Not in Lawrence, anyway.
And he only squared off Krzyzewski’s two-more times while he was in Kansas.
Both were in the NCAAs.
The next matchup came in the 2000 tournament. Duke was top seed in the East region. Senior Chris Carrawell and junior Shane Battier led that Duke team, that also included freshmen Jason Williams, Carlos Boozer and Mike Dunleavy.
Kansas was seeded eighth after a mediocre season that saw them enter the NCAAs with eight losses.
But it was a physical, bruising contest that saw both coaches jawing at the officials on regular occasions. Williams shot 2-for-15, Duke turned it over 23 times and the Blue Devils hit only 2-of-17 3-pointers.
Kansas led 13-4 early but Duke led by nine with six minutes left, before freshman guard Kirk Hinrich led a furious Kansas comeback. Kenny Bradford’s three-point play put Kansas up 64-63, with 1:18 left.
Boozer saved the day with two huge plays. He converted an offensive rebound off a Carrawell miss and then stole a pass, resulting in a pair of Carrawell foul shots.
Kansas had a chance to tie. But Hinrich missed a 3, Carrawell grabbed the rebound and Williams finished off the 69-64 Duke win from the foul line.
Battier led Duke with 21 points. Boozer added 15 points and 13 rebounds.
A big-time win like that should have led to a deep tournament run.
Should have. instead, Duke fell to Florida in the Sweet Sixteen.
Krzyzewski had captured his third NCAA title when he and Williams next met. Only Chris Duhon and Casey Sanders remained from that 2001 team two years later. Krzyzewski had rebuilt around a gifted group of perimeter players, led by Duhon, Rutgers transfer Dahntay Jones and sharp-shooting freshman J.J. Redick. But Duke’s post presence was so weak that Krzyzewski was forced to move the 6-6 Jones to power forward.
Duke tied for second in the ACC, two games behind Wake Forest but captured the ACC Tournament title.
Still, Duke’s 11-5 conference was their worst since 1996 and a deep NCAA run did not seem to be a realistic option.
Duke was seeded third in the West Regional, behind top-seeded Arizona and second-seeded Kansas.
Duke advanced to the second weekend with wins over Colorado State and Central Michigan, while Kansas defeated Utah State and Arizona State.
Like his mentor Dean Smith, Williams always prioritized interior presence. He recruited quality size and utilized that size, pounding the ball inside early and often.

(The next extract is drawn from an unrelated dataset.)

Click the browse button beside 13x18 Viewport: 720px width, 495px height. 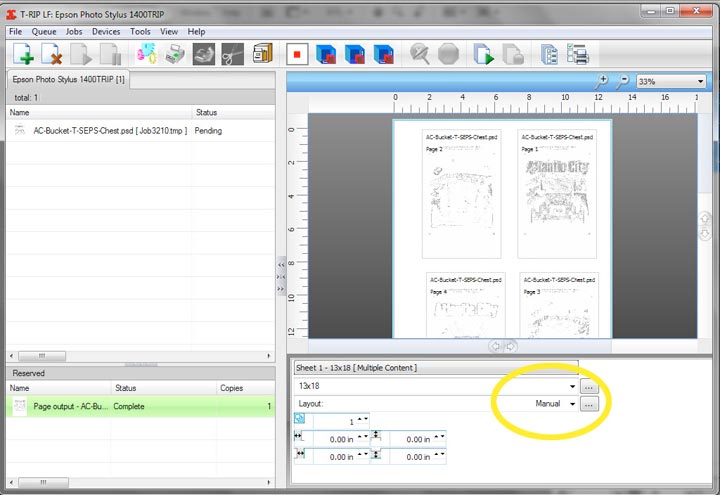(x=589, y=385)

And he arguably had the nation’s best big man in 2003, 6-9 senior Nick Collison, Collison averaged 19 points and 10 rebounds per game was named first-team AP All-America.
Duke simply did not have an answer for Collison. Sanders was physically overmatched and freshman Shelden Williams was still more potential than production.
Duke tried to counter with 3-point shooting. Jones made 4-of-7 from downtown but Redick only hit 1-of-11, as Duke went 10-for-26.
The game was tied 35-35 at the half and Duke led 44-36 early in the second half.
But Collison scored twice inside in a 9-0 Jayhawks run, tied the game at 51 and 56, put Kansas up for good (59-57) with a 3-point play. Collison scored 21 points after intermission and ended the game with 33 points and 19 rebounds, hitting 14-of-22 from the field.
Jones ended his Duke career with 23 points.
The final was 69-65.
Kansas defeated Arizona in the regional final and Dwayne Wade and Marquette in the Final Four, before falling to Syracuse in the title game.
Who could have imagined at the time that Williams and Syracuse coach Jim Boeheim would become regular rivals in a different conference?
By this time North Carolina terminating the ill-conceived Matt Doherty experiment. Williams had turned down his alma mater once but not this time.
The Mike Krzyzewski-Roy Williams rivalry would take on an entirely new dimension.